## Supplied text
## Begin
Re: 2.6.18 perfmon new code base + libpfm + pfmon

From: Stephane Eranian
Date: Wed Sep 27 2006 - 18:49:20 EST


Here is the summary of the various point raised by your review and the current
status. I am hoping to close all points by next release.

[ak] : use add_timer()/del_timer() instead of hook into smp_local_timer_interrupt() set timeout based set
- started looking into this, not confident it could be done and be sa simple as what we have today

[ak] : put set_intr_gate() all in one place for each arch()
- done

[ak] : suggest use upcoming exit_thread/copy_thread notifiers instead of hooks
- abandonned

[ak] : separate patch for _TIF_WORK_CTXSW
- I think I submitted a TIF patch for x86-64, but unlike i386 it is not yet in mainline

[ak] : clarify pfm_handle_work(), use TIF flags to trigger call
- trigger by TIF_PERFMON_WORK now. Optimization as it is called only for tasks
that have it set, not all tasks with TIF_PERFMON_CTXSW

[ak] : x86-64 FIRST_SYSTEM_VECTOR does not need to be adjusted
- done

[ak] : CONFIG_PERFMON* not on by default
- done

[ak] : rename *_AMD64 to *_K8
- done

[ak] : rename EM64T to P4
- done

[ak] : explain what PEBS does
- done

[ak] : merge 64-bit and 32-bit PEBS code
- done

[ak] : what about UUID for sampling format?
- could try to replace UUID with plain old string. work-in-progress

[ak] : check alignment of shared struct for 32-it and 64-bit ABIs
- done. structures shared with user have no padding

[ak] : had comment about lazy save/restore strategy
- not yet done

[ak] : may have to add __kprobes to some functions
- started doing this on some functions. Need better understanding on when to use this

[ak] : use sched_clock() to get timing
- done

[ak] : explain context locking
- not yet done

[ak] : explain statistics gathering
- done. This is mostly for debugging purposes

[ak] : justify why multiple sampling formats are needed, instead of just hardcoding
- done. Just think of Intel PEBS support without it

[ak] : i386 should have wrmsrl()
## End
## Recorded information
## Begin
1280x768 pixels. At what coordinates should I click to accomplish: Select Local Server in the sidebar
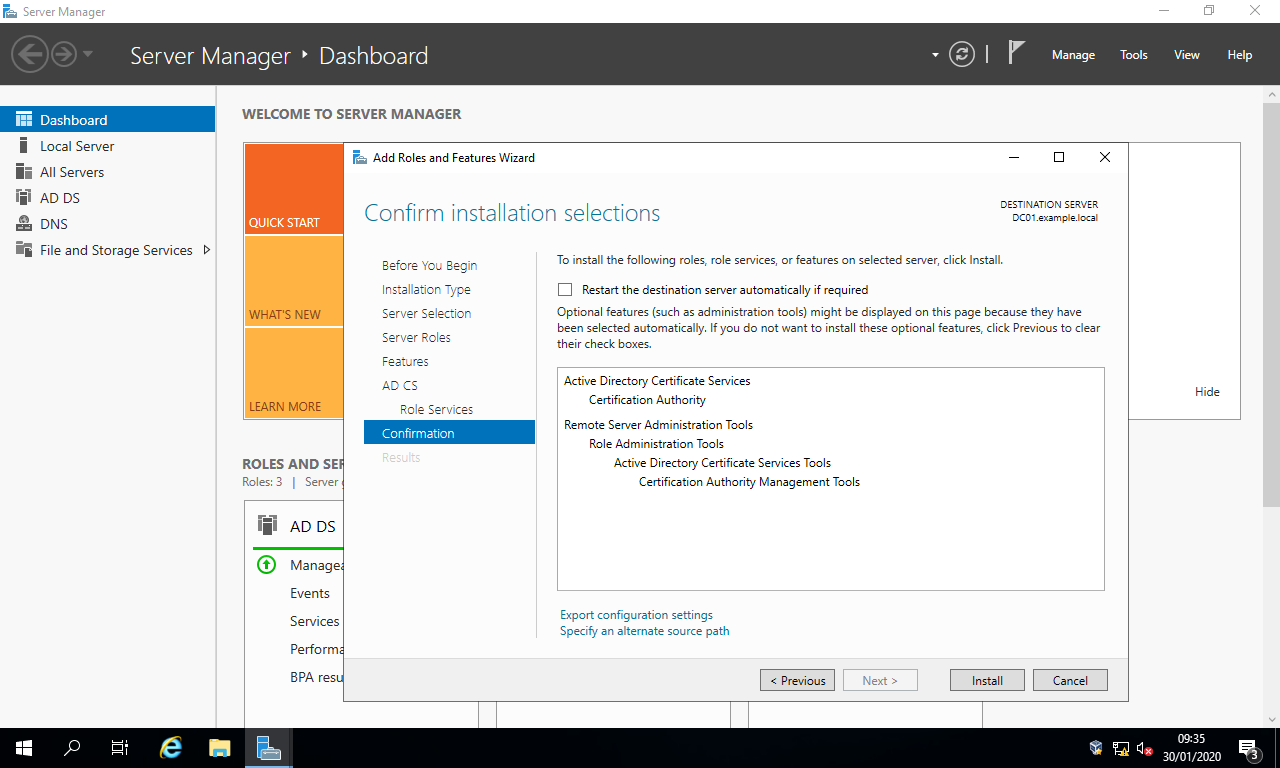pos(77,146)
## End
## Jobs
**a.** Update the part of the perfmon review summary that begins at "[ak] : explain context" and stops after "should have wrmsrl()", putting "statistics collection" in place of "statistics gathering".
**b.** Carry the perfmon review summary forward from its last line.
The lines have no connection to the perfmon review summary.

## Answers by task
**a.**
[ak] : explain context locking
- not yet done

[ak] : explain statistics collection
- done. This is mostly for debugging purposes

[ak] : justify why multiple sampling formats are needed, instead of just hardcoding
- done. Just think of Intel PEBS support without it

[ak] : i386 should have wrmsrl()

**b.**
- modified the code to avoid having a #define

[ak] : cleaner integration with NMI watchdog
- integration done on AMD K8. Issues on P4, P6, due to PMU design

[ak] : drop cr4.pce management, will be one by default with PERFCTR0 as a replacement or TSC
- done

[ak] : add exit_idle/enter_idle to smp_pmu_interrupt()
- done

[ak] : what is the difference between masking/unmasking monitoring and start/stop
- need to provide explanation. In short: on Itanium start/stop may be controlled
from userland, kernel need another way to guarantee monitoring is stopped

[ak] : check that CPUID instruction is supported before using it
- done

[ak] : fix helper function to module autoloader to better check for architectural PMU on Intel
- done

[ak] : add synthetic flag to cpufeature to simplify detection of architectural PMU and features
- done. Added PEB. May be able to do more. Andi added ARCH_PERFMON in 2.6.18

[ak] : simplify model/vendor/family detection in PMU description modules
- done

[ak] : ignore registers if find more than what is supported by generic architectural PMU description module
- done

[ak] : removed duplicate APIC enable detction
- done

[ak] : add a force module option on P4 (just too many variations)
- done

[ak] : may need some apic workaround for older i386 CPU (pfm_arch_resend_irq())
- not yet investigated

[ak] : pfm_serialize() : should this be sync_core() on x86?
- not yet investigated

[ak] : over-abstraction in pfm_arch_read_pmd()
- not yet done

[ak] : security fix in syscall with vector argument (overflow)
- done

[akpm]: lots of poking into task lifetime internals
- simplified by using ptrace_check_attach(). Need to check if more can be done

[akpm]: checks running atomic in some of the task checks
- yes

[akpm]: fix return value for pfm_get_args()
- done

[akpm]: use fget_light() in some place instead of fget()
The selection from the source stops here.